WHAT THE EXERCISE ASKS: Go through the records and copy each line where the word "computer" occurs.
##### THE DATA
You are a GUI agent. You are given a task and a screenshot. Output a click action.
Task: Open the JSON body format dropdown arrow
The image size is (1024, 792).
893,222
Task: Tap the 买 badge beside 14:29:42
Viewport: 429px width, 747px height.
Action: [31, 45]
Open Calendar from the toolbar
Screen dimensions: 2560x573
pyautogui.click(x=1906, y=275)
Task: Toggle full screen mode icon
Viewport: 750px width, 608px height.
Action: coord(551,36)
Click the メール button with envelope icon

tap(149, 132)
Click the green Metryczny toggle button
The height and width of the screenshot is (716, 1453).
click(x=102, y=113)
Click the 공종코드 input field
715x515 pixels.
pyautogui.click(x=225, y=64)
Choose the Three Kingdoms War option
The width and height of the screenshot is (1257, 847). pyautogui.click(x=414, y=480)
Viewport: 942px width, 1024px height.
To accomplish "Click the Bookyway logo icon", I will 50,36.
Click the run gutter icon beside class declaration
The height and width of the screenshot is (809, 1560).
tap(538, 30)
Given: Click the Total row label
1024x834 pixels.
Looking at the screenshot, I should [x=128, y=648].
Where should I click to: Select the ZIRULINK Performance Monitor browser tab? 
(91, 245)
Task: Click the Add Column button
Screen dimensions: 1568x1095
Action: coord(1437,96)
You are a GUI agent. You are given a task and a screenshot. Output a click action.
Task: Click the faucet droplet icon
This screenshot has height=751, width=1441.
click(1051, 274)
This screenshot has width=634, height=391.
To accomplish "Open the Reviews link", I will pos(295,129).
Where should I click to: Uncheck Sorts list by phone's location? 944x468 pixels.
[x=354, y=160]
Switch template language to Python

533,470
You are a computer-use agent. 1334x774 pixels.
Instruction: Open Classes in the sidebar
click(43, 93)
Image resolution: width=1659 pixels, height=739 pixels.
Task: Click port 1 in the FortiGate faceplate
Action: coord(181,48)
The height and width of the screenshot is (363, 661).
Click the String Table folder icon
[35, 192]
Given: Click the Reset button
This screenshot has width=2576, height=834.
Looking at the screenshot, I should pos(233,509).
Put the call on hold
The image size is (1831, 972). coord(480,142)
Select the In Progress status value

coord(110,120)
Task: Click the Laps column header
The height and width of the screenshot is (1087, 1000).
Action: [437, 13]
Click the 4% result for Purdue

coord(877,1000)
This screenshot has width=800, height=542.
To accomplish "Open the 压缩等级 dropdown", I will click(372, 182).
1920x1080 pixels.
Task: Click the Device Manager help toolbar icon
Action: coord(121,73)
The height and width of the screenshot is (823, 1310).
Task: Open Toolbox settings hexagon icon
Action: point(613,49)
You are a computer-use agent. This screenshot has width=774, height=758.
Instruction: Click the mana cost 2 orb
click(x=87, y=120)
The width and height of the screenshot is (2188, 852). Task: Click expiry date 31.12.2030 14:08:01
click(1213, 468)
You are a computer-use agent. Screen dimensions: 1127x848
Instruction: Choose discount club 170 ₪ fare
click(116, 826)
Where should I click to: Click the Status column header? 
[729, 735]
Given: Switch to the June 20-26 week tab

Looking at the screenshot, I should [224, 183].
##########
WRITTEN RESPONSE:
You are a computer-use agent. 1334x774 pixels.
You are a computer-use agent. This screenshot has width=774, height=758.
You are a computer-use agent. Screen dimensions: 1127x848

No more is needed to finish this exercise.